- **Problems to solve**:
1. In the forum thread about Eheim filter parts below, translate the sentence "Pretty much nobody is going to have parts on hand, except by chance." into Spanish.
2. Rewrite the paragraph beginning "Have you checked Island Pets unlimited" in the forum thread about Eheim filter parts as a short bulleted list that keeps its main facts.

- **Passage given**:
====
# places with eheim parts?



## dwarf_puffer (Apr 25, 2010)

over the last little while a few parts of my eheim filter have broken and i was just wondering where sells them or if anyone has any i could buy. its a 2226 pro 2 model and i need one of the clips and then the locking clamp does anyone know where i could find those peices. big als had the ez clips but not the locking clamp same with ebay


----------



## Luke78 (Apr 24, 2010)

Have you checked Island Pets unlimited (both locations) . Kind Ed's , or JL aquatics locally ? The carry the Eheim line. If not try online through Big Als or Pets and Ponds.See what they can do for you , worth a shot.


----------



## 2wheelsx2 (Apr 21, 2010)

Pretty much nobody is going to have parts on hand, except by chance. They'll all offer to order it for you. I've already ran into this with my adapter for my 2028 and ended up getting one from Pets and Ponds which does have some stock.


----------



## O.C.D Fishies (Apr 21, 2010)

I know Fraser Aquariums has parts for the fluvals, I am not sure if they have them for your though. You could give them a try.


----------



## Luke78 (Apr 24, 2010)

Just wanted to add that Eheim has an online shop for parts to various filters.Its Eheimparts.com , hope that helps.


----------
====
- **Records from a dataset**:
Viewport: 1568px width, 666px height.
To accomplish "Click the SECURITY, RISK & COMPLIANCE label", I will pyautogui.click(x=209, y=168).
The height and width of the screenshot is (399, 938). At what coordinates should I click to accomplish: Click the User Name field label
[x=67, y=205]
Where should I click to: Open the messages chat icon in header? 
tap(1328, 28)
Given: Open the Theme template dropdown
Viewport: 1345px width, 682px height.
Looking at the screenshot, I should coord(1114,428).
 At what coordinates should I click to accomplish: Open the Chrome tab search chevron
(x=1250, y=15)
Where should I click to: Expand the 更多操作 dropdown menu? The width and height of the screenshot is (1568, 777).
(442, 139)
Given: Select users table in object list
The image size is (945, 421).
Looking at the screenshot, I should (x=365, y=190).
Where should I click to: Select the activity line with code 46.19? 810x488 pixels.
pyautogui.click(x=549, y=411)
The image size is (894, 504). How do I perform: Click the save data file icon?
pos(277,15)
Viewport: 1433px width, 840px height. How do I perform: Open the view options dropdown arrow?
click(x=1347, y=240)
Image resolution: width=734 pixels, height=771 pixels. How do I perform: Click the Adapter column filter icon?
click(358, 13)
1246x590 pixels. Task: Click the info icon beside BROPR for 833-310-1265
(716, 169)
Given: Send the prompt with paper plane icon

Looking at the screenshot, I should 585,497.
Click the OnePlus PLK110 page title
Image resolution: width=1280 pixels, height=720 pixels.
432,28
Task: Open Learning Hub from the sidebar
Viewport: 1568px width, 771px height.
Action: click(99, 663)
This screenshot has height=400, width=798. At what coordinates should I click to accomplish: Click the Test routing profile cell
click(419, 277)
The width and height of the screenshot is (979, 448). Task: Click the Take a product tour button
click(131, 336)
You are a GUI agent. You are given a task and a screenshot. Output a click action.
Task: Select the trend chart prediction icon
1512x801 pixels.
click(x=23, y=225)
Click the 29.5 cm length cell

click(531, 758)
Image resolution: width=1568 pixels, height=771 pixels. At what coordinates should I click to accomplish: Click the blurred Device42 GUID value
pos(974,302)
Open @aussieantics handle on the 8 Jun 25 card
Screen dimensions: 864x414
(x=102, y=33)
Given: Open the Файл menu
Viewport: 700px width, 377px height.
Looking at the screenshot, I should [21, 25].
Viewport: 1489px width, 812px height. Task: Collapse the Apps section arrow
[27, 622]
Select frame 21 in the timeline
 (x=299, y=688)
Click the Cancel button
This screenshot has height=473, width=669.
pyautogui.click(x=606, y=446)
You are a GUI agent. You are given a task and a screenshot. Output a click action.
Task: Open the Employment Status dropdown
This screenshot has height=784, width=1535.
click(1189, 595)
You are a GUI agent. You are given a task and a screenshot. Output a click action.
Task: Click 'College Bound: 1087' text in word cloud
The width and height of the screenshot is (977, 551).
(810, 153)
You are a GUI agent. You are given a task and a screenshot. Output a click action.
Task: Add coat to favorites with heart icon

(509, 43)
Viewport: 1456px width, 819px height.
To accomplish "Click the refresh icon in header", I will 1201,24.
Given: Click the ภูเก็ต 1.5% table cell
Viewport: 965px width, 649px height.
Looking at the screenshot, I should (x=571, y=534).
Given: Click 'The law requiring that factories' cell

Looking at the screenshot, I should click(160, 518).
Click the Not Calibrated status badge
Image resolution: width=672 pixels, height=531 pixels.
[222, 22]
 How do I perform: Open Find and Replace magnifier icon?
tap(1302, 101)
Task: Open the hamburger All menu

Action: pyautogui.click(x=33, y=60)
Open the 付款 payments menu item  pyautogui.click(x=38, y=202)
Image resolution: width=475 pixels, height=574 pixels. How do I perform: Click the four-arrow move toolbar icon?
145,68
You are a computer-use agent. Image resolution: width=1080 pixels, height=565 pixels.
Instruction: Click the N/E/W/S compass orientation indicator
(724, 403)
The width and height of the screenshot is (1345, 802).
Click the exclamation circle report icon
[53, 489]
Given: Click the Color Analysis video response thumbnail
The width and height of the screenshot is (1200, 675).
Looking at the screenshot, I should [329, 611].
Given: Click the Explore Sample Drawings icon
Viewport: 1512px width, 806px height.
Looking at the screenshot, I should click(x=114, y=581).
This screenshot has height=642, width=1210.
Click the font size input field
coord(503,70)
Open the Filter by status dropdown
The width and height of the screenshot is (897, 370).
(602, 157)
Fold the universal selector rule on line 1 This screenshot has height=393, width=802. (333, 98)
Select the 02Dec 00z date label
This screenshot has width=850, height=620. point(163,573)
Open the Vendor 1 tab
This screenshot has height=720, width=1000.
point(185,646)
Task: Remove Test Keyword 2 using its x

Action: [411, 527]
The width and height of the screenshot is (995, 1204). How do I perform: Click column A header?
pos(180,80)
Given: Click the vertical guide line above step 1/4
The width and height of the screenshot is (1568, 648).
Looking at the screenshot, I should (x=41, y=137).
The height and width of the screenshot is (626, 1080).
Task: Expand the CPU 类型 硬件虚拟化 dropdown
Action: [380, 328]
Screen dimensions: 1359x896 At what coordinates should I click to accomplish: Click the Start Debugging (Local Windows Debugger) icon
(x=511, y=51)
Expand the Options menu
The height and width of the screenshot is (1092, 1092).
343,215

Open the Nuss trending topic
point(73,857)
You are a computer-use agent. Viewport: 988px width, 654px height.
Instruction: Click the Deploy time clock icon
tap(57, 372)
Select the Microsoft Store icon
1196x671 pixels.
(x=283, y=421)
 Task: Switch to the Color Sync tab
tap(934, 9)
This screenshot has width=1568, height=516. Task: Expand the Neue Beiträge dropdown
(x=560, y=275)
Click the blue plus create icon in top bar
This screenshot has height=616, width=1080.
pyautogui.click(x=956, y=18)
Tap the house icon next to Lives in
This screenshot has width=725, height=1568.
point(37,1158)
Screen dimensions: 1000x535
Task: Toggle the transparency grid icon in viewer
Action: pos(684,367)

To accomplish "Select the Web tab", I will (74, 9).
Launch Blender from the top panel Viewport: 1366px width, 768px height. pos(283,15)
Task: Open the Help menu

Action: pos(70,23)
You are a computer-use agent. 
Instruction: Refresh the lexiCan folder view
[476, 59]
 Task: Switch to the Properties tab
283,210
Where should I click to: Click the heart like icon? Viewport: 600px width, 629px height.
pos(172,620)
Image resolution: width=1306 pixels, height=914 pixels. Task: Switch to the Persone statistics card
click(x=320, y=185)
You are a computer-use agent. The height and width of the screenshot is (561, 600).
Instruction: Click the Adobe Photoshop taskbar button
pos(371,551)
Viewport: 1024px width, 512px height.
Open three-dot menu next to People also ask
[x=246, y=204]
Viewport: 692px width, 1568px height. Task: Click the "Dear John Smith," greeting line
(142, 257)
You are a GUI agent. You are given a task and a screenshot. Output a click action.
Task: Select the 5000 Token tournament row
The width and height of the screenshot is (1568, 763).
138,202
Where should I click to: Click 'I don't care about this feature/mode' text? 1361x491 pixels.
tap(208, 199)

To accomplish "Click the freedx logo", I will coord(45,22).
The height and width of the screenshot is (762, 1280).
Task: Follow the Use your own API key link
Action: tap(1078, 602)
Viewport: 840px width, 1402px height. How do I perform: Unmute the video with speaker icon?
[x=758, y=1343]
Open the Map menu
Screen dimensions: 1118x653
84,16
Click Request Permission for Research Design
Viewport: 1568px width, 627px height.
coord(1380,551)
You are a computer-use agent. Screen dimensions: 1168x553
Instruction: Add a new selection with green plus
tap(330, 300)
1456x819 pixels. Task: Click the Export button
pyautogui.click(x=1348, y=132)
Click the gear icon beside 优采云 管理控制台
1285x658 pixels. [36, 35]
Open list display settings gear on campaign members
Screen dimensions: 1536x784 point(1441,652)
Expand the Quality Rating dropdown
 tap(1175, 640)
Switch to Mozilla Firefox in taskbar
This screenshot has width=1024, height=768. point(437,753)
====
- **Worked solutions**:
1. Prácticamente nadie va a tener piezas disponibles, salvo por casualidad.

2.
- Check local stores that carry the Eheim line: Island Pets Unlimited (both locations), Kind Ed's, or JL Aquatics.
- If they don't have the parts, try ordering online through Big Als or Pets and Ponds.